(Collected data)
►

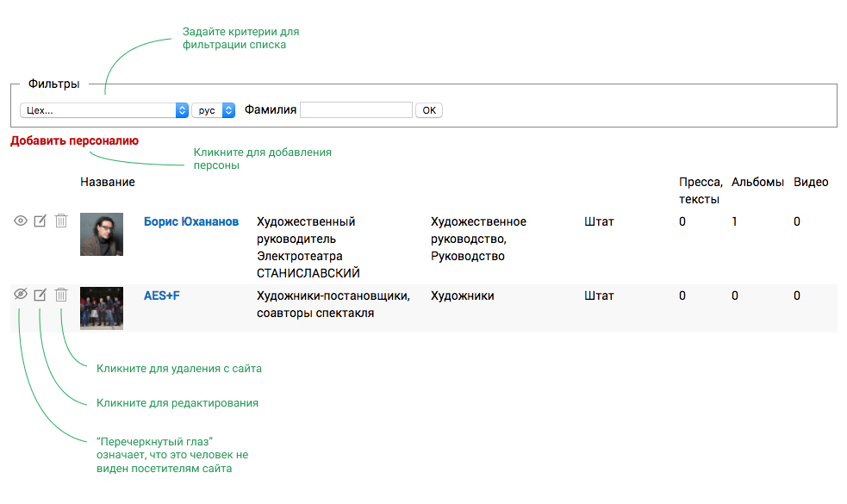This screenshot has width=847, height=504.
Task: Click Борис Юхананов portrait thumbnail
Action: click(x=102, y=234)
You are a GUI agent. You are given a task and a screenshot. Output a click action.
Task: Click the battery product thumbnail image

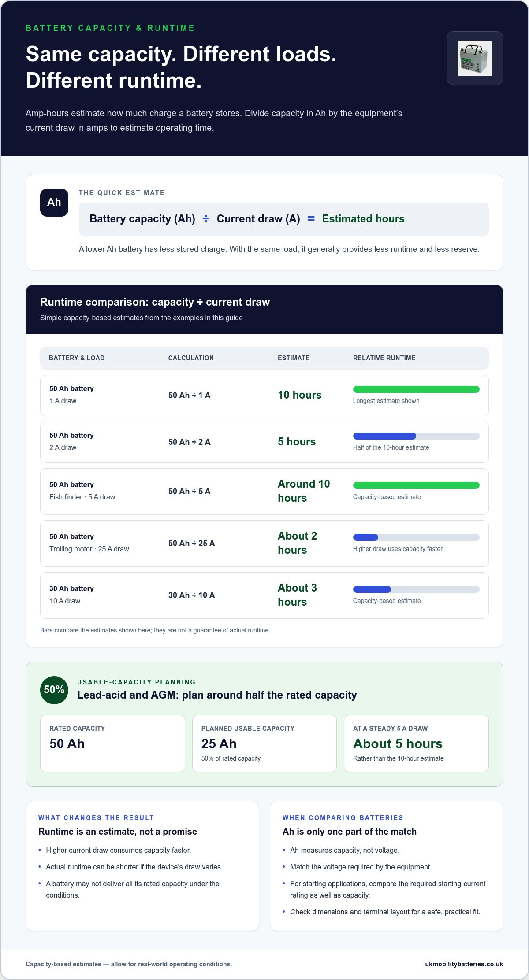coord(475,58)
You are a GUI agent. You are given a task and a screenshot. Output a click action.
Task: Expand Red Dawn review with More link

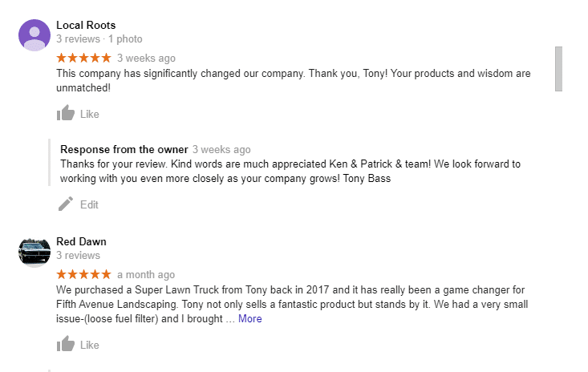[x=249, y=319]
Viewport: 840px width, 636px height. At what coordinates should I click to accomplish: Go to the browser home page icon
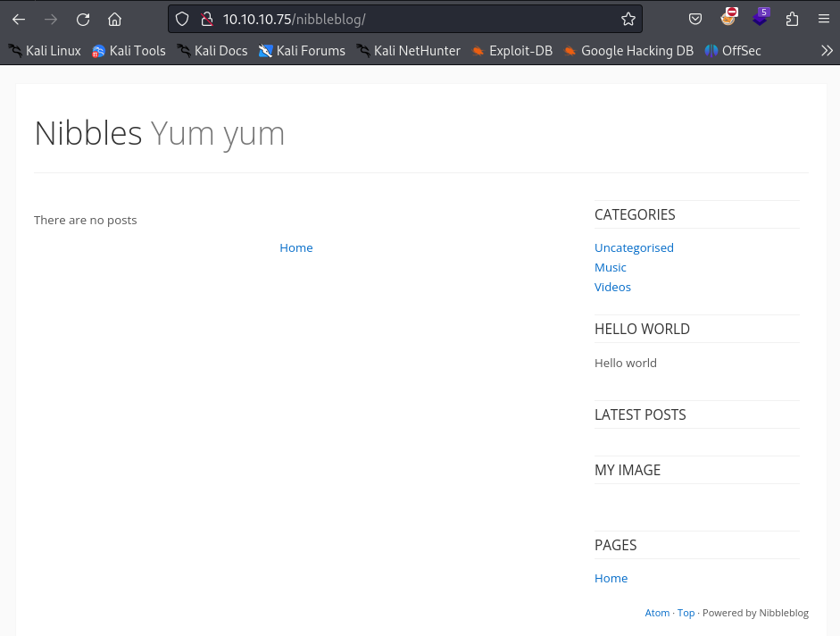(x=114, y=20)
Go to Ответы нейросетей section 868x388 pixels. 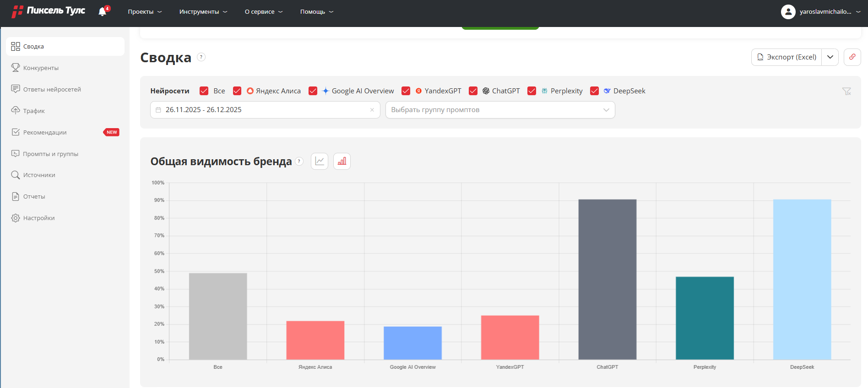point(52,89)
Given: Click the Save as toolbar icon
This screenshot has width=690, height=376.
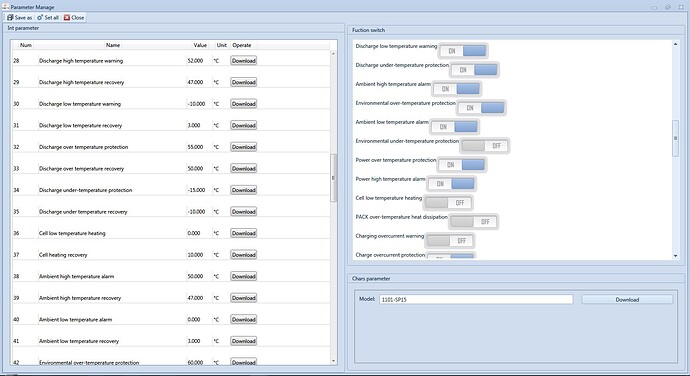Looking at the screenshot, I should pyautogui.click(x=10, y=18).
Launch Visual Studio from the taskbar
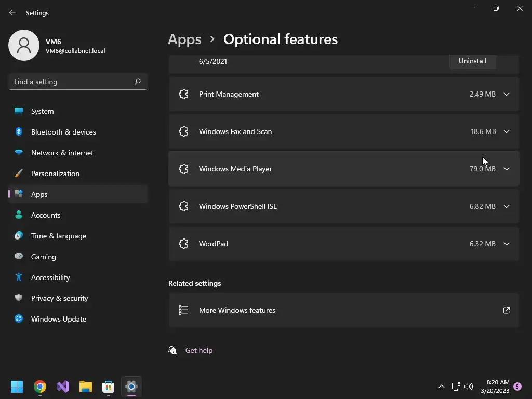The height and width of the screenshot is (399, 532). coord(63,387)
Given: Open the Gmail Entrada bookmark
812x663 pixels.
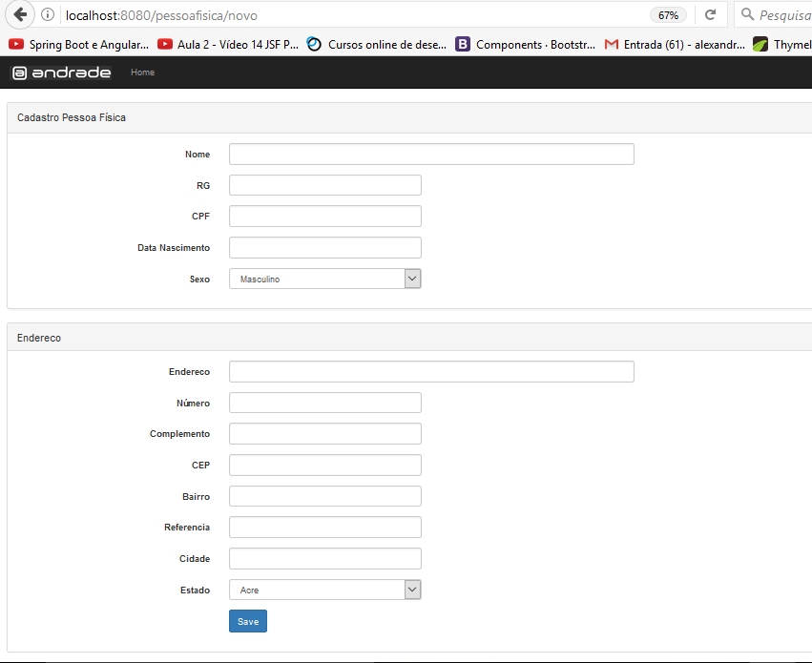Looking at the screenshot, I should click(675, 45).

◄

(Work instruction) Retype exactly the lines from the line containing "Given: Click the Save as toolbar icon" through the end of the entries above, including both ends, and leave every picture out.

(Result of the task)
Given: Click the Save as toolbar icon
This screenshot has width=690, height=376.
Looking at the screenshot, I should pyautogui.click(x=10, y=18).
Launch Visual Studio from the taskbar
The height and width of the screenshot is (399, 532). coord(63,387)
Given: Open the Gmail Entrada bookmark
812x663 pixels.
Looking at the screenshot, I should click(675, 45).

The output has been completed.